ABSTRACT

Visual search is concerned with processes for finding specified objects of unknown position. At any given moment the retinal fovea deals with only a narrow cone of visual space outside the eye. Therefore, the fovea has to be guided to the position of interest. It is one of the functions of eccentric vision, outside the fovea, to provide such guidance. Eccentric vision, in particular the size of the functional visual field, and control of the line of sight by head and eye movements are therefore basic to an understanding of search.

If, arbitrarily, head movements and moving objects are excluded from consideration, eye movements are restricted to jumps (saccades) that are separated by eye pauses. Since the jumps are quick, useful vision occurs during eye pauses only. Vision is then based upon a series of quasi-stationary retinal images which are shifted a few times each second. These basic facts lead to the following rather straightforward division of research problems in visual tasks: (1) vision from a brief stationary image, (2) the control of eye saccades, and (3) the integration of successive images into one continuous visual impression. Of course, the relations between these three separate types of process have to be established as well.

The aim of the present contribution is to show that this view has led to fruitful research aimed at understanding both visual search and reading. The approach is advocated for further studies of visual activities.

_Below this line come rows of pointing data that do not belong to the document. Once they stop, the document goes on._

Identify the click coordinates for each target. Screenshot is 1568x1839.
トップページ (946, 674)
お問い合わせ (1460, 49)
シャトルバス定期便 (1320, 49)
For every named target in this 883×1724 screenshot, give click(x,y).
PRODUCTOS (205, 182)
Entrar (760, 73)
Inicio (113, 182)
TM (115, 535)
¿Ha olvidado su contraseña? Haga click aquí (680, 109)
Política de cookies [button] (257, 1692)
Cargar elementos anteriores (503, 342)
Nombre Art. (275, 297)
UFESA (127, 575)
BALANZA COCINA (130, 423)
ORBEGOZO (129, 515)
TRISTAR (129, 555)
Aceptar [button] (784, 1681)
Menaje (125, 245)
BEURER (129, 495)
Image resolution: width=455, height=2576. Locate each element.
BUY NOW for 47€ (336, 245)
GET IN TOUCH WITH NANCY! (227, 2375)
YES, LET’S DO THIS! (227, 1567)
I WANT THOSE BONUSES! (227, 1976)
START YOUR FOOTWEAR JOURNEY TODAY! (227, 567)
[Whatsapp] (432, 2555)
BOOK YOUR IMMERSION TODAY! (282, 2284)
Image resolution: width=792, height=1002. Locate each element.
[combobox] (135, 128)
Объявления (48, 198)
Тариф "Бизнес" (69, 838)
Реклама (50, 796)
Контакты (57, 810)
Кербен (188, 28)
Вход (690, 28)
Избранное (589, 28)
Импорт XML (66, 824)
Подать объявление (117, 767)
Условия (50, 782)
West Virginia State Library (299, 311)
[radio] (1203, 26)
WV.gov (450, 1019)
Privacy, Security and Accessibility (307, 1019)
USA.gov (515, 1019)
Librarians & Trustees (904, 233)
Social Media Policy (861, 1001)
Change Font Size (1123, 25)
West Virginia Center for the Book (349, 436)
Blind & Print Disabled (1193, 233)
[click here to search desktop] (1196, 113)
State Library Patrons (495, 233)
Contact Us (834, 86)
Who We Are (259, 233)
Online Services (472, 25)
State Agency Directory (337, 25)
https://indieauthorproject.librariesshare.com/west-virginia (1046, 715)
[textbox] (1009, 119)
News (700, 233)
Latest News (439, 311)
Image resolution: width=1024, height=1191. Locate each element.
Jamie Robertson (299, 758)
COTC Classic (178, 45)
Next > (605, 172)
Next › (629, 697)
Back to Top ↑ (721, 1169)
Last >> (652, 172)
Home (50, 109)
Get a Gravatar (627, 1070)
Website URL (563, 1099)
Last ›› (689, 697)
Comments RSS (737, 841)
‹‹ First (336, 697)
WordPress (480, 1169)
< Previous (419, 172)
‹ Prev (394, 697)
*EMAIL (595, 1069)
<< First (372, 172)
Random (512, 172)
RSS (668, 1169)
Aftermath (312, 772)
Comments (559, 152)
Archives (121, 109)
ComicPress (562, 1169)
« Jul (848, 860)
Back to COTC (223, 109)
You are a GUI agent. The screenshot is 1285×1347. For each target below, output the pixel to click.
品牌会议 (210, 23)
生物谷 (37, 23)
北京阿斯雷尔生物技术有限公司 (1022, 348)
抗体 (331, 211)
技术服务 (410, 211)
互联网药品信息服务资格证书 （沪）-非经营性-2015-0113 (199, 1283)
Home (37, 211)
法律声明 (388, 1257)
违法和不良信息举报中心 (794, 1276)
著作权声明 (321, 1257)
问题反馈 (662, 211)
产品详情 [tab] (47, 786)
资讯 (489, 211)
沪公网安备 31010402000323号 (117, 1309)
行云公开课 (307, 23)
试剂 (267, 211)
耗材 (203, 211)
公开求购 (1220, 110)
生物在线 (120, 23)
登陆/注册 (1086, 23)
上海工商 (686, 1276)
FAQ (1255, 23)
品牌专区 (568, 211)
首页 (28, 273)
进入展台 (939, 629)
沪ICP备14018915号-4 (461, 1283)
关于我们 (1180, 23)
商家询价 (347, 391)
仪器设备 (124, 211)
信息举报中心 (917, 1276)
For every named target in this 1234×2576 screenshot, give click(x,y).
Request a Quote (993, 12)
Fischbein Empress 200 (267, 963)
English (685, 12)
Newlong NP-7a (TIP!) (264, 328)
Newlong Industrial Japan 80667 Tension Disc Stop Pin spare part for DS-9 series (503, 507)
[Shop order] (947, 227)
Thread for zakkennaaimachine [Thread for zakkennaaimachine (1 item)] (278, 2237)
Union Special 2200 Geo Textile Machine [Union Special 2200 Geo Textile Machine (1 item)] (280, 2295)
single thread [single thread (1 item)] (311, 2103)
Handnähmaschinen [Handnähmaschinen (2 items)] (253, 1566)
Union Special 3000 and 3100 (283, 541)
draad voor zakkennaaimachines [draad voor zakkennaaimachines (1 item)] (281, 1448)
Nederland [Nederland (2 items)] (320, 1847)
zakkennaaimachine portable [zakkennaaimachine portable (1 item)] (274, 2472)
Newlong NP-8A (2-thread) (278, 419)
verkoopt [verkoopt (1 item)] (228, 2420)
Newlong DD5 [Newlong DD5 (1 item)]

Studies on vision from brief stationary images have to concentrate on eccentric rather than on foveal vision, and on presentation durations representative of eye pause durations. They should also preferably concern structured rather than homogeneous visual fields or backgrounds. The latter distinction is of importance because of the strong adverse interactions between neighboring objects, which prevent studies with homogeneous backgrounds from being representative of many conditions in daily life. These lateral interferences are specific in the sense that certain stimulus properties interact selectively among each other over relatively long retinal distances. Although the interactions may extend not only in space but in time as well, the lateral interferences probably limit the functional visual field more than the effects of backward and forward masking.

Control of eye saccades is a difficult research problem in its own right. There is a wide range of processing levels where eye guidance may originate. A preliminary division might distinguish between (a) semiautonomous guidance by motor routines; (b) sensory and perceptual guidance by visual, auditory, and tactual objects and; (c) cognitive guidance by knowledge and expectation on as many different levels of complexity as one might wish to distinguish, including individually unique factors. These levels should be seen as cooperating rather than as being mutually exclusive. Indeed, eye saccades may reflect the complexities of man himself. Now that eye monitoring equipment is more generally available, the task of research might be to peel off from reality reduced situations in which relatively simple and amenable types of control appear dominant.

On the integration of visible information from successive images, some data exist that suggest that the visual system does not need advance information on eye saccades in order to integrate perceptually the incoming information. Some preliminary evidence suggests that eccentric recognition may sometimes be slower than foveal recognition, so that the internal recognition process may not always be all that successive.

Applications of the above research questions to processes of search and of reading are demonstrated.